La politique étant ce qu’elle est, trop souvent à court terme et concentrée sur ce qui paraît bien, on se rend compte que plusieurs municipalités ont négligé de concevoir leur gestion des eaux (égouts et aqueducs) en pendant aux besoins futurs. Résultat : nombre de projets de construction de maisons et de logements sont ralentis, voire freinés, par les limites atteintes de ces infrastructures.
Tous les observateurs de ce mauvais film ont les yeux rivés sur Eric Girard, le ministre des Finances qui dévoilera bientôt son budget, avec un espoir nourri d’aider les villes et municipalités à se doter des argents et de l’expertise pour faire face à la nouvelle situation démographique.
Dois-je vraiment rappeler que le Québec fait face à une crise du logement sans précédent et que sa résolution passe, entre autres, par la nécessité de densifier les centres-villes et les noyaux villageois, une approche qui répond à la fois à la demande croissante en logements et à la lutte contre les émissions de gaz à effet de serre (GES) générés par les transports inutiles?
En effet, l’étalement urbain, caractérisé par la progression des surfaces urbanisées à la périphérie des villes, entraîne une dépendance accrue à l’automobile, augmentant ainsi les émissions de GES. Pour contrer ce phénomène, la densification urbaine apparaît comme une solution viable. Elle permet de limiter les coûts de fonctionnement et d’entretien des réseaux que supportent les collectivités locales et participe à la transition écologique.
Autrement dit, plus d’usagers à desservir sur moins de kilomètres est plus économique que moins d’usagers sur plus de kilomètres. Simple, non?
L’impact des infrastructures défaillantes sur le développement résidentiel
Plusieurs municipalités québécoises sont confrontées à des infrastructures vieillissantes qui freinent le développement résidentiel.
Par exemple, la ville de Sept-Îles a connu une crise du logement dans les années 1960 en raison de la pression exercée par le boom industriel sur les infrastructures existantes. Le manque de logements a conduit à la prolifération de maisons mobiles installées sans services municipaux adéquats, reflétant une incapacité à répondre à la demande en raison de l’insuffisance des infrastructures.
De même, des villes comme Granby, Marieville, Rimouski, Drummondville, Rouyn-Noranda et Saint-Georges affichent des taux d’inoccupation extrêmement bas, variant entre 0,1 % et 0,3 %. Cette pénurie de logements est en partie attribuable à des infrastructures municipales insuffisantes pour soutenir de nouveaux développements résidentiels.
Cependant, la densification nécessite des infrastructures robustes.
Des réseaux d’égouts et d’aqueducs en mauvais état peuvent compromettre la viabilité de projets de densification, limitant ainsi les efforts pour réduire l’étalement urbain et les émissions associées.
La modernisation des infrastructures municipales requiert des investissements massifs que de nombreuses municipalités peinent à assumer.
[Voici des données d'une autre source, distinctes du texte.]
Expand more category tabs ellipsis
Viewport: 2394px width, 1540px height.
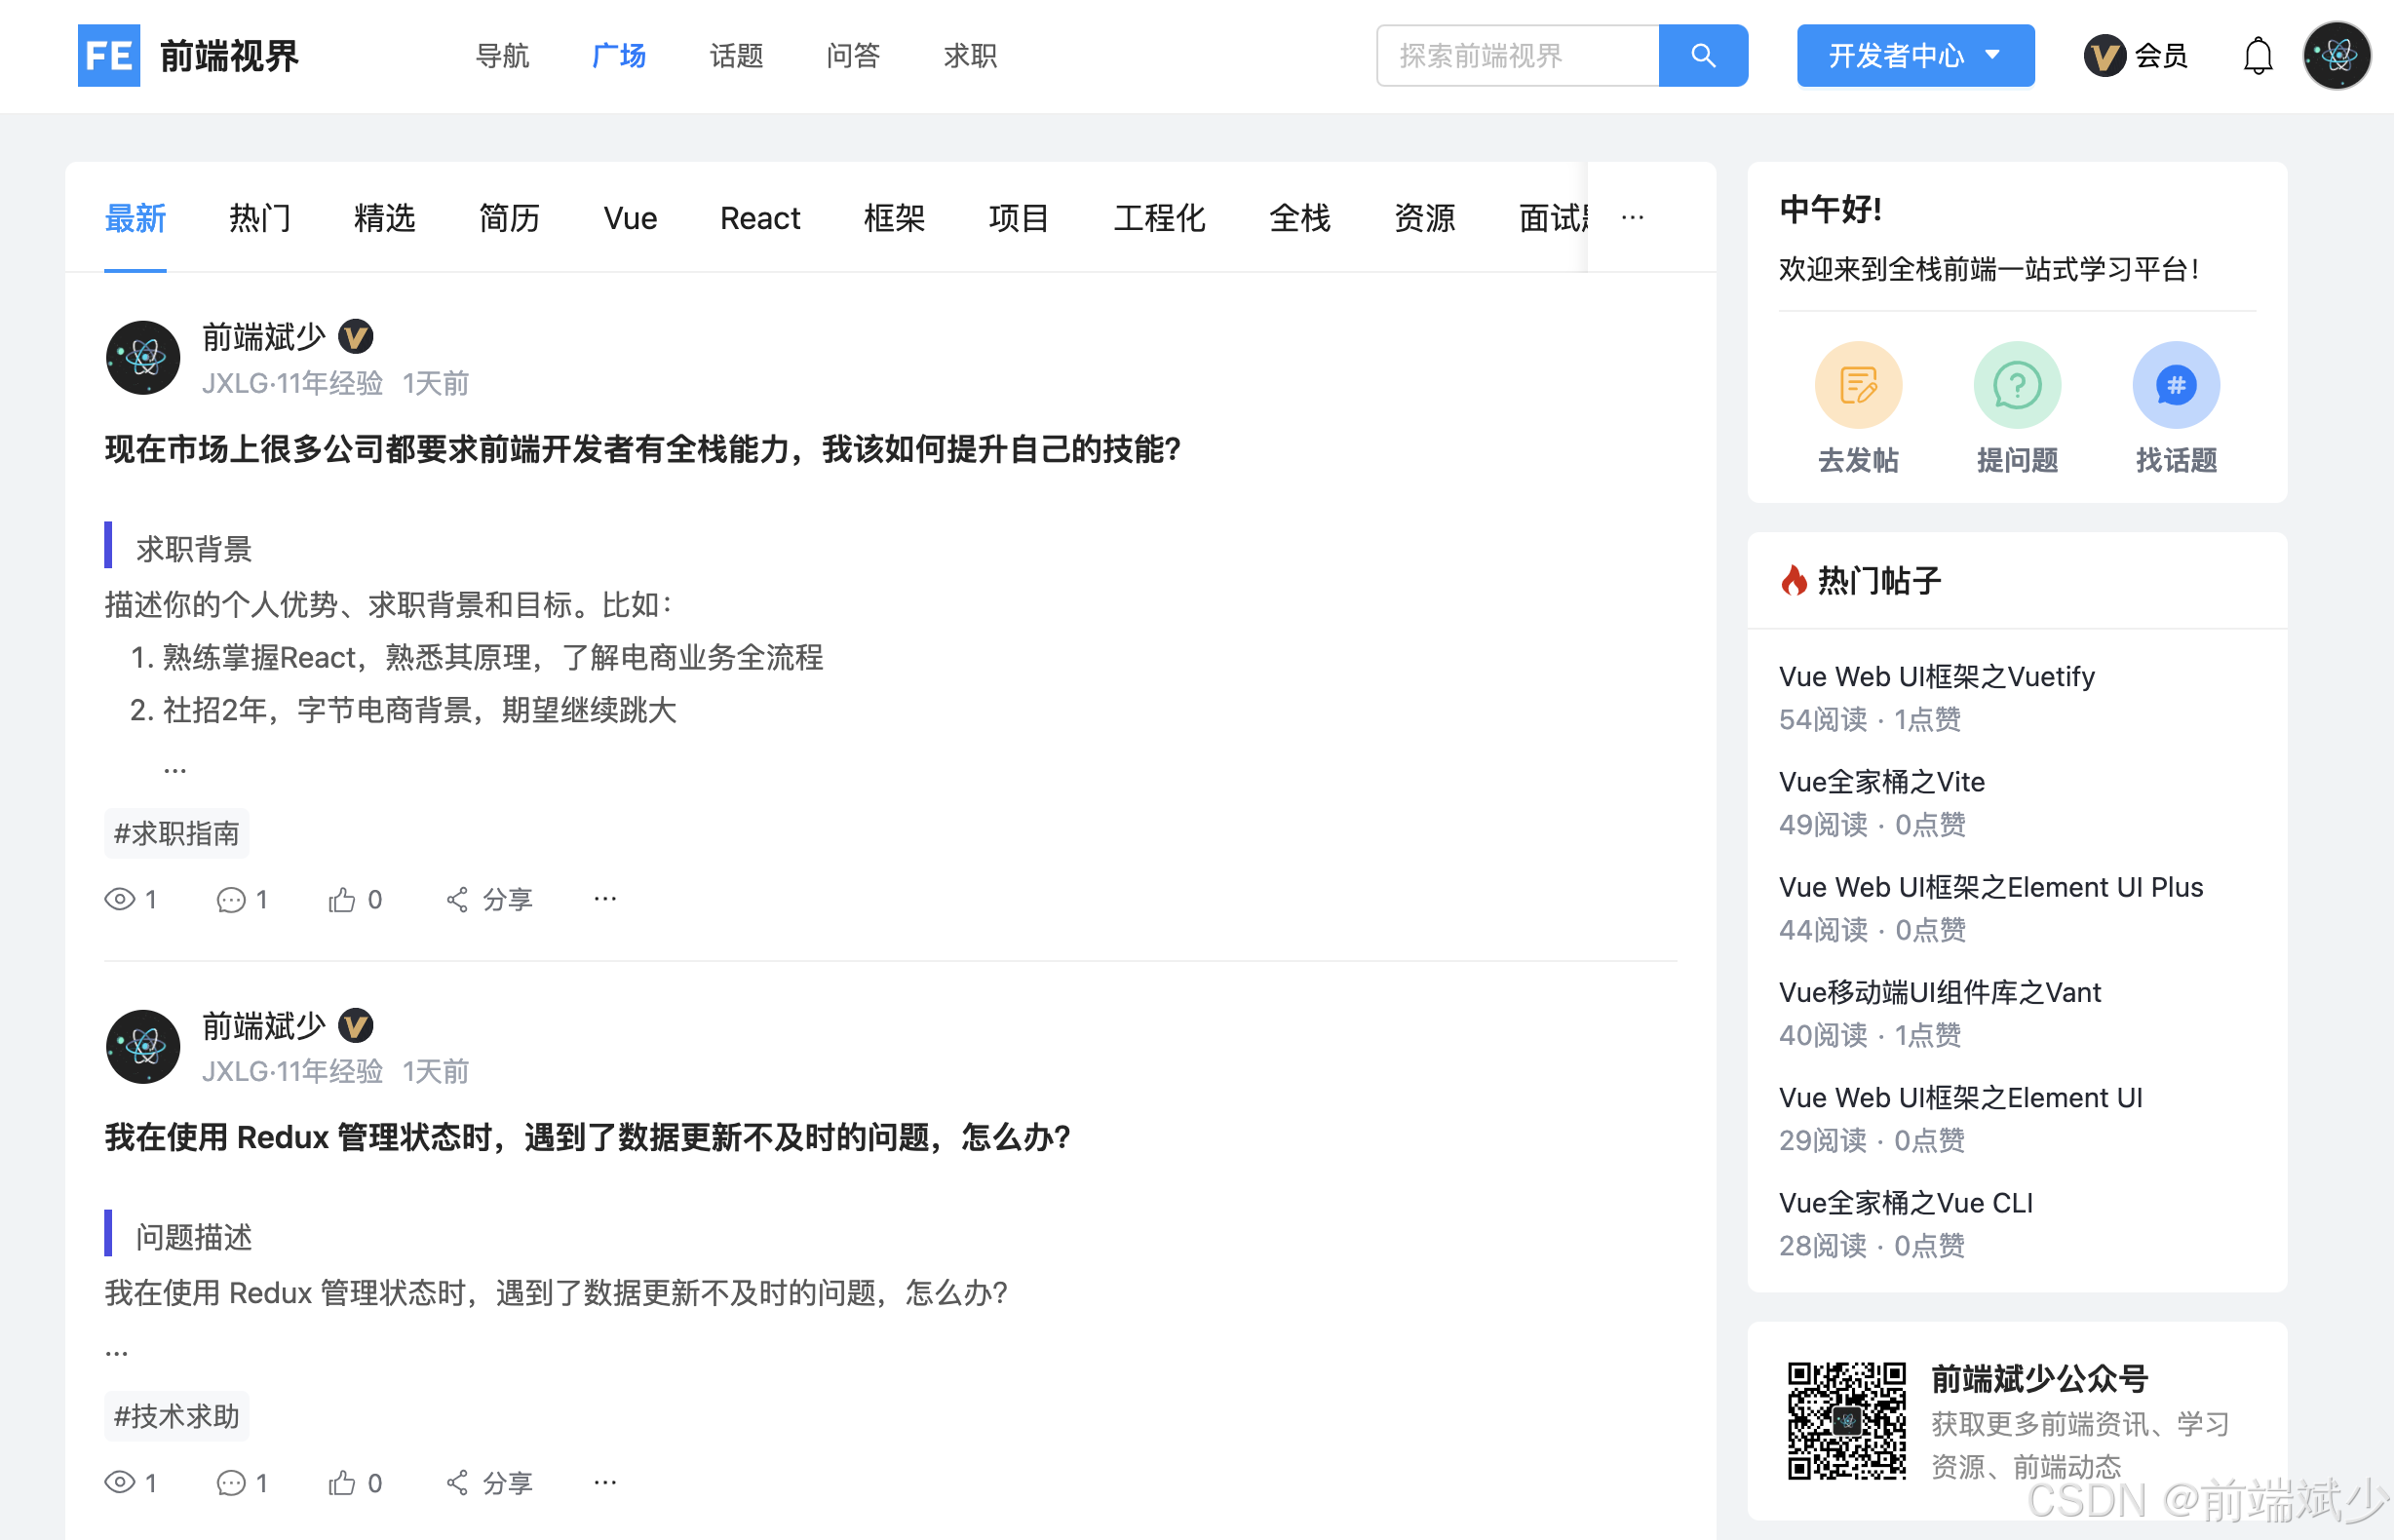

Les coûts élevés de réfection des réseaux d’égouts et d’aqueducs, combinés à des budgets municipaux limités, retardent souvent les projets de développement résidentiel.
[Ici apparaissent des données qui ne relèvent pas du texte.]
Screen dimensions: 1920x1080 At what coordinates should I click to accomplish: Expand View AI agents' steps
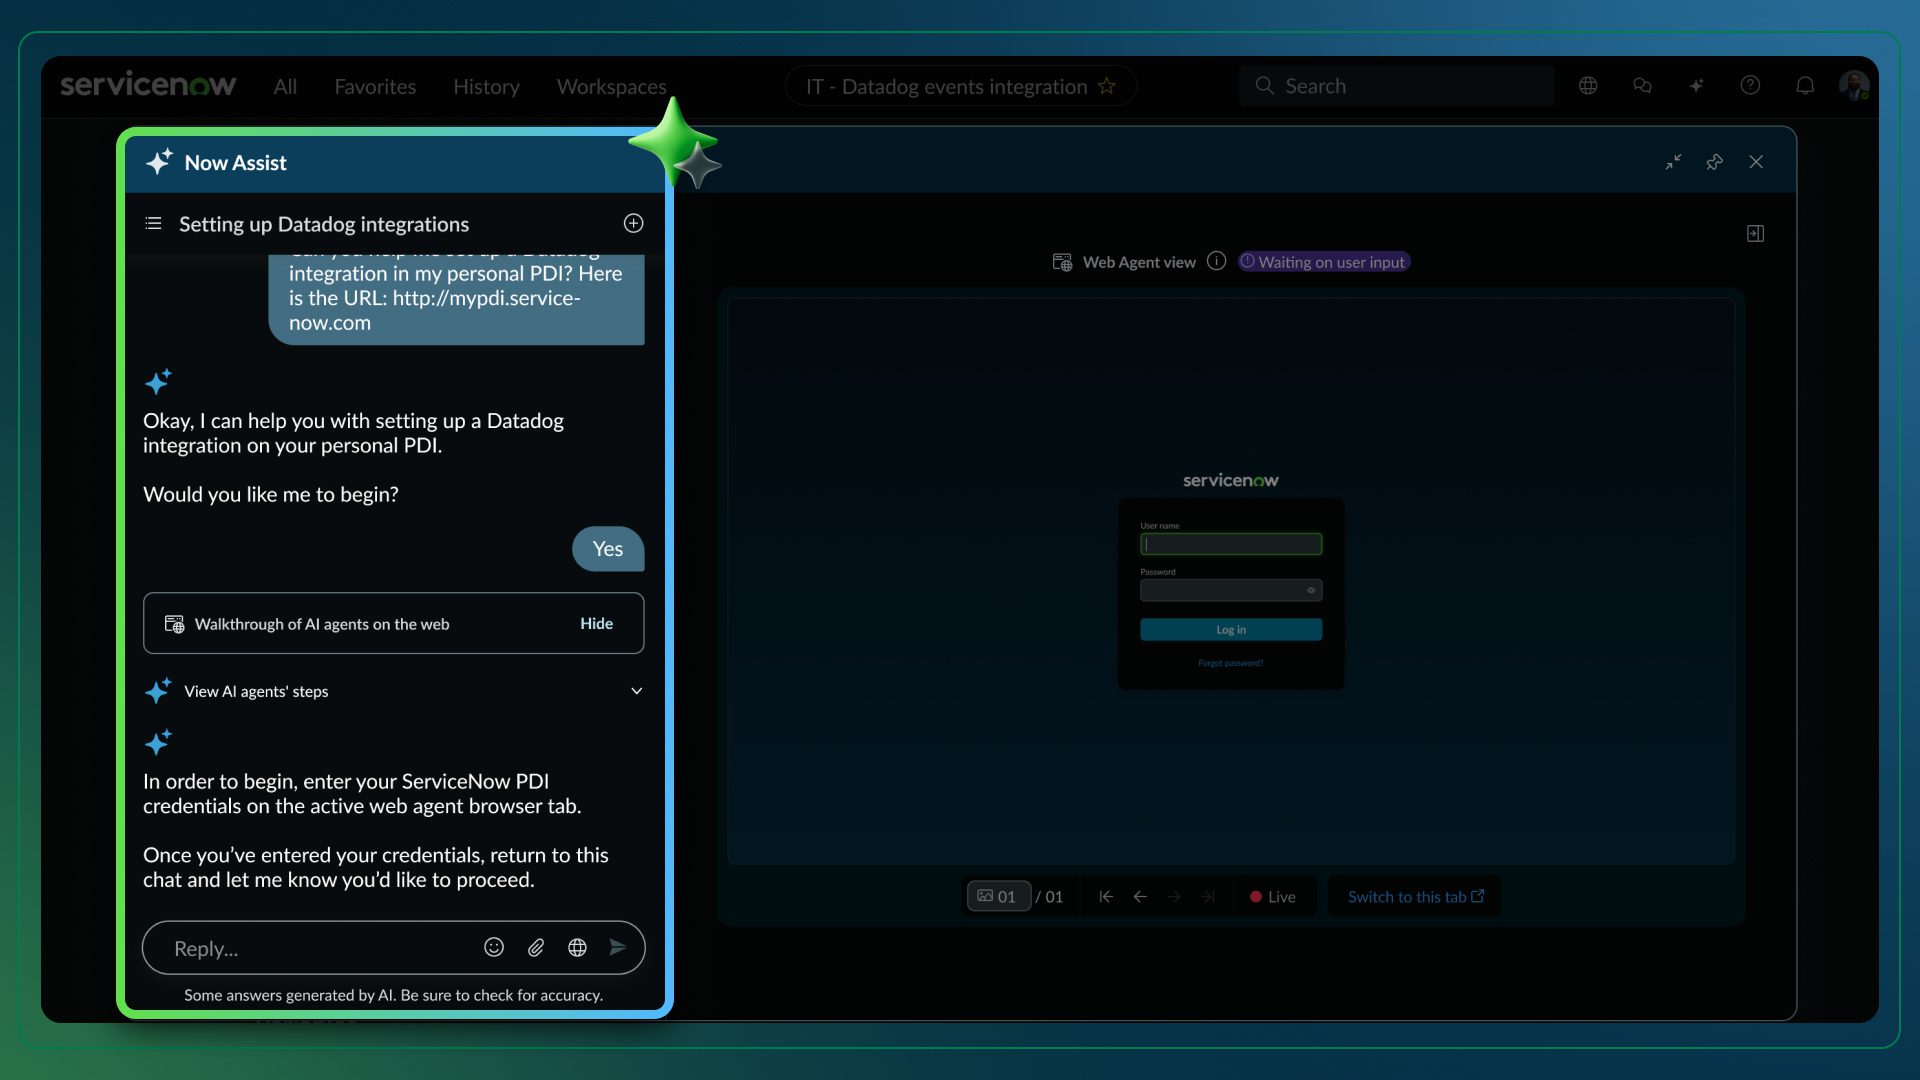[x=636, y=691]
De plus, la complexité des processus bureaucratiques et la lenteur des décisions politiques peuvent freiner la mise en œuvre de ces projets.
Des solutions innovantes pour un avenir durable
Face à ces défis, certaines municipalités adoptent des approches innovantes.
Par exemple, le Technopôle Angus à Montréal est un écoquartier en cours de construction intégrant une boucle énergétique entre le secteur industriel et résidentiel, optimisant ainsi l’utilisation de l’énergie et réduisant la pression sur les infrastructures existantes.
De plus, des initiatives de densification douce, telles que l’ajout d’étages à des immeubles existants ou la transformation de maisons unifamiliales en logements multifamiliaux, permettent d’augmenter la densité sans nécessiter de nouvelles infrastructures majeures.
Conclusion
La crise du logement au Québec, déjà conditionnée à la disponibilité des travailleurs et aux coûts croissant de cette main-d’œuvre, en plus de la guerre (inutile) des tarifs qui compliquent les choses, se trouve intrinsèquement liée à l’état des infrastructures municipales.
Or, le Plan québécois des infrastructures (PQI) 2025-2035 actuel ne prévoit que 7,1 milliards de dollars d’aide aux municipalités sur dix ans. Ceci peut maintenir les actifs, mais il ne permet pas de développer.
Certains observateurs réclament que ce montant soit triplé afin de mettre aux normes quantité de stations d’épuration et autres travaux pour éliminer des rejets d’eaux usées municipales, actions devenues illégales.